Warum wirken die Medikamente unterschiedlich?

Eine im Fachjournal Nature Metabolism am 22. Mai 2026 veröffentlichte Studie der NIH liefert eine entscheidende Erklärung: Die individuelle Reaktion auf Semaglutid hängt von zellulären Unterschieden im cAMP-Signalweg der Area postrema im Gehirn ab. Forscher beobachteten, dass der Wirkstoff Roflumilast, der das Enzym PDE4 blockiert, dieses Signalpotenzial verlängern könnte. Ein vielversprechender Ansatz für personalisierte Dosierungen.

Bewegung bleibt der Goldstandard

Trotz aller pharmazeutischer Fortschritte: Ein am 3. Juni 2026 von Harvard Health Publishing veröffentlichter Report mit dem Titel „Pathways to Longevity“ stellt klar, dass Lebensstilfaktoren weiterhin dominieren. Die kardiorespiratorische Fitness gilt demnach als stärkster Prädiktor für die Lebenserwartung. Empfohlen werden 7.000 Schritte täglich sowie Gleichgewichtstraining. Wichtig: Für eine lebensverlängernde Wirkung von Metformin oder GLP-1-Agonisten gibt es laut Report bislang keine eindeutigen Belege.

Präzisere Diagnostik für Parkinson und Nierenerkrankungen

Die Diagnostik metabolischer und altersbedingter Erkrankungen wird immer feiner. Forscher des Universitätsklinikums Tübingen und des Max-Planck-Instituts veröffentlichten am 27. Mai 2026 in Science Translational Medicine Details zu einem neuen PET-Tracer. Dieser ermöglicht erstmals die Visualisierung von Alpha-Synuclein-Ablagerungen bei lebenden Patienten – ein Durchbruch für die Frühdiagnose von Parkinson und Multisystematrophie.
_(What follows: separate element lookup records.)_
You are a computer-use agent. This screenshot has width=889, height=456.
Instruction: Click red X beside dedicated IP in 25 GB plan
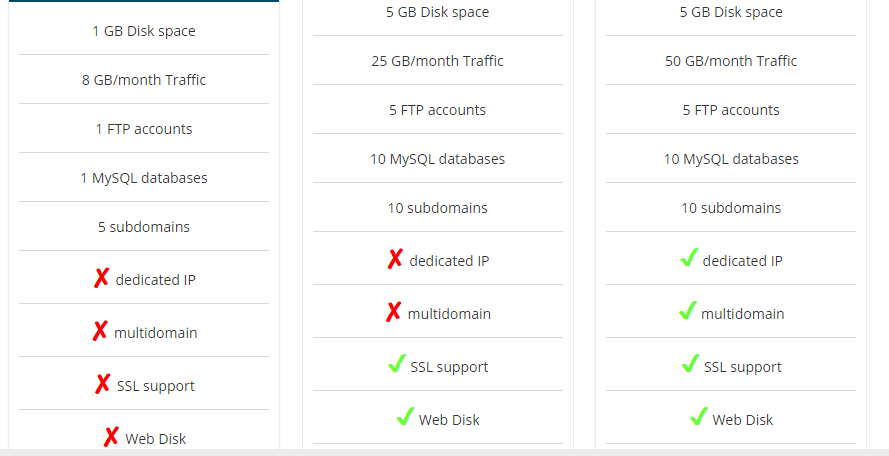pos(395,259)

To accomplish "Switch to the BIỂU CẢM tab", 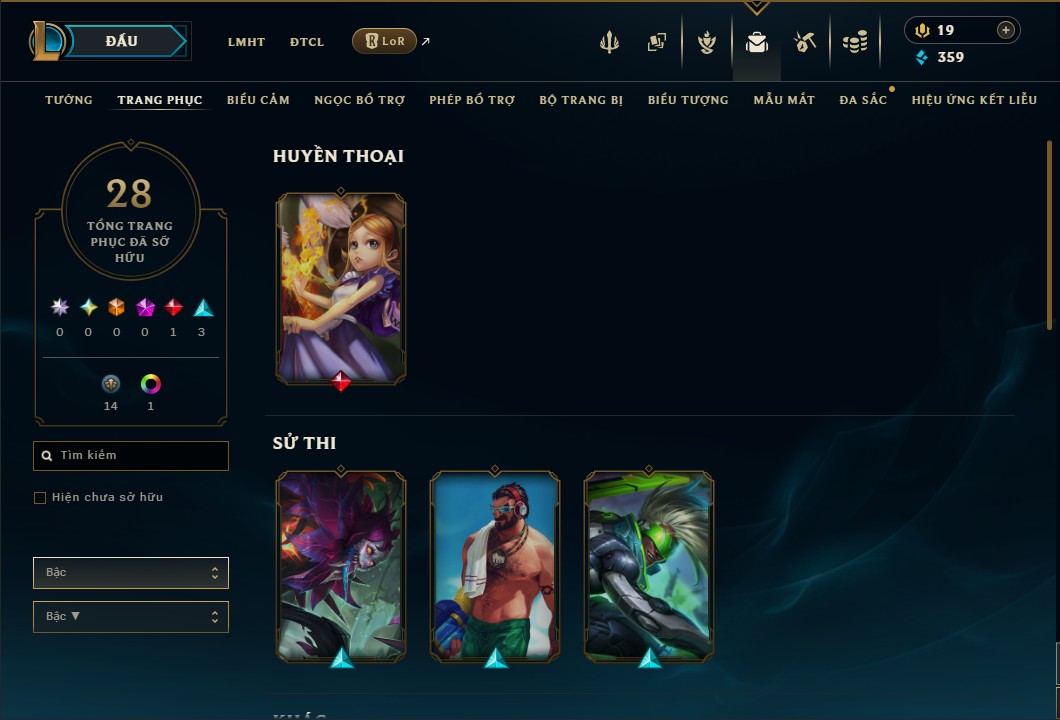I will tap(258, 100).

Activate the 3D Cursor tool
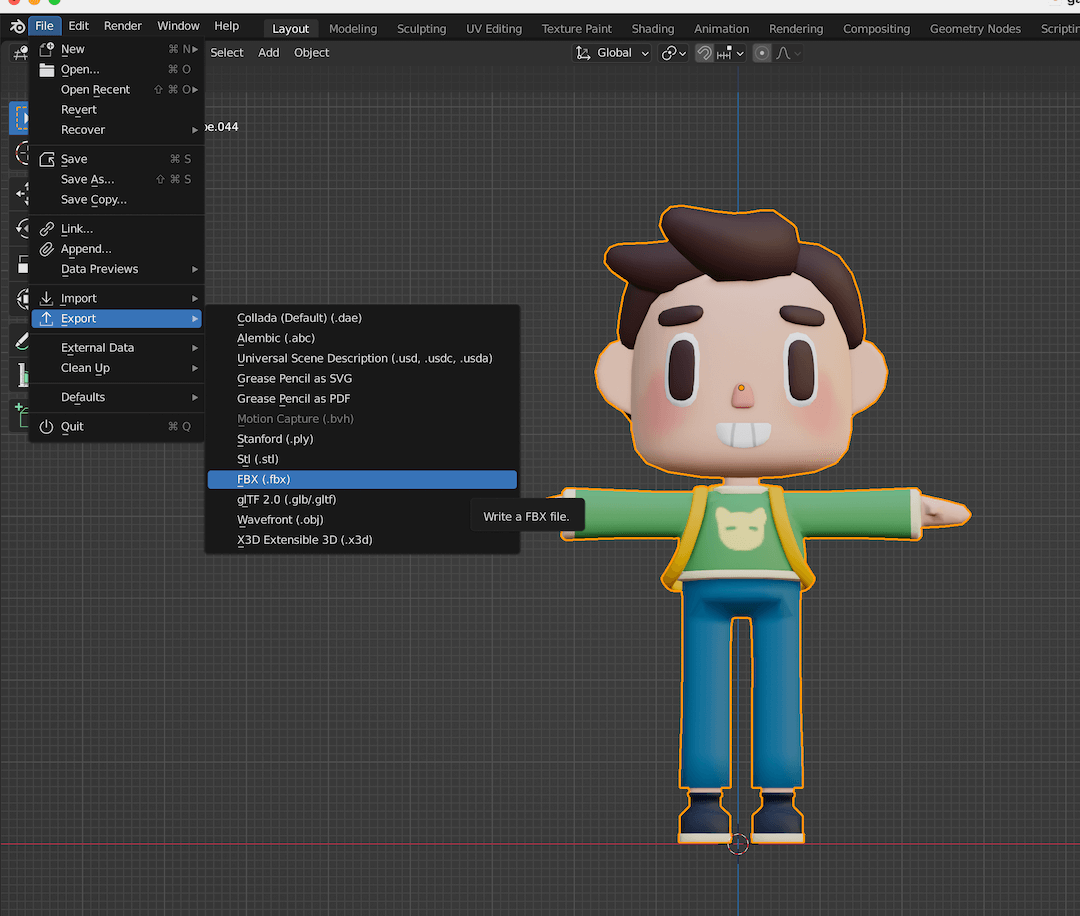(20, 153)
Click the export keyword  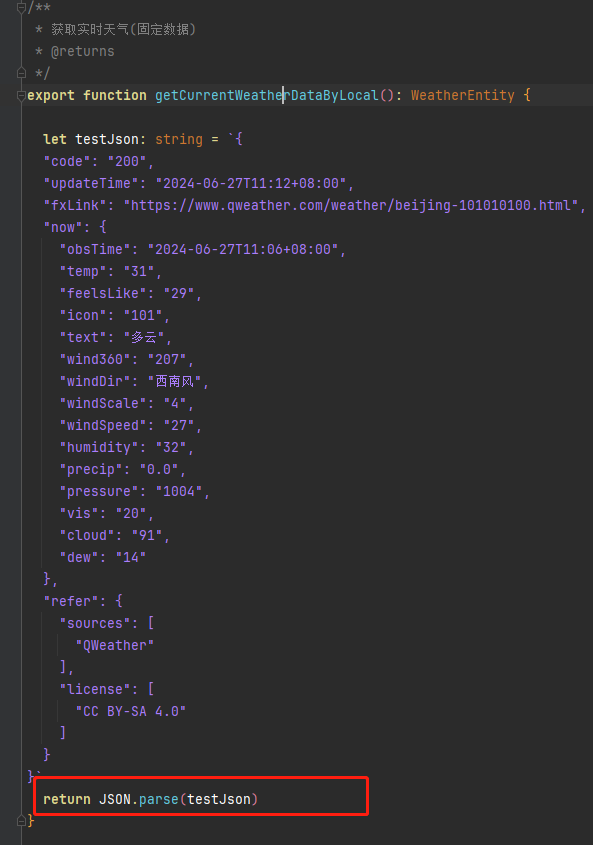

In der Nephrologie präsentierte Bayer auf dem ERA-Kongress in Glasgow (3. bis 6. Juni 2026) Phase-III-Ergebnisse der FIND-CKD-Studie zu Finerenon. Die Daten belegen die Wirksamkeit des Medikaments bei Patienten mit nicht-diabetischer chronischer Nierenerkrankung.

ctDNA verbessert Darmkrebstherapie

Die Behandlung von Darmkrebs profitiert zunehmend von metabolischen Biomarkern. Ergebnisse der CIRCULATE-Studie, vorgestellt auf der ASCO 2026, zeigen: Patienten, die nach einer Operation positiv auf zirkulierende Tumor-DNA (ctDNA) getestet wurden, erreichten mit Chemotherapie eine Rückfallfreiheitsrate von 77 Prozent – gegenüber nur 38 Prozent ohne Behandlung. Ein klarer Beleg für den Wert personalisierter, biomarker-gesteuerter Therapie in der Onkologie.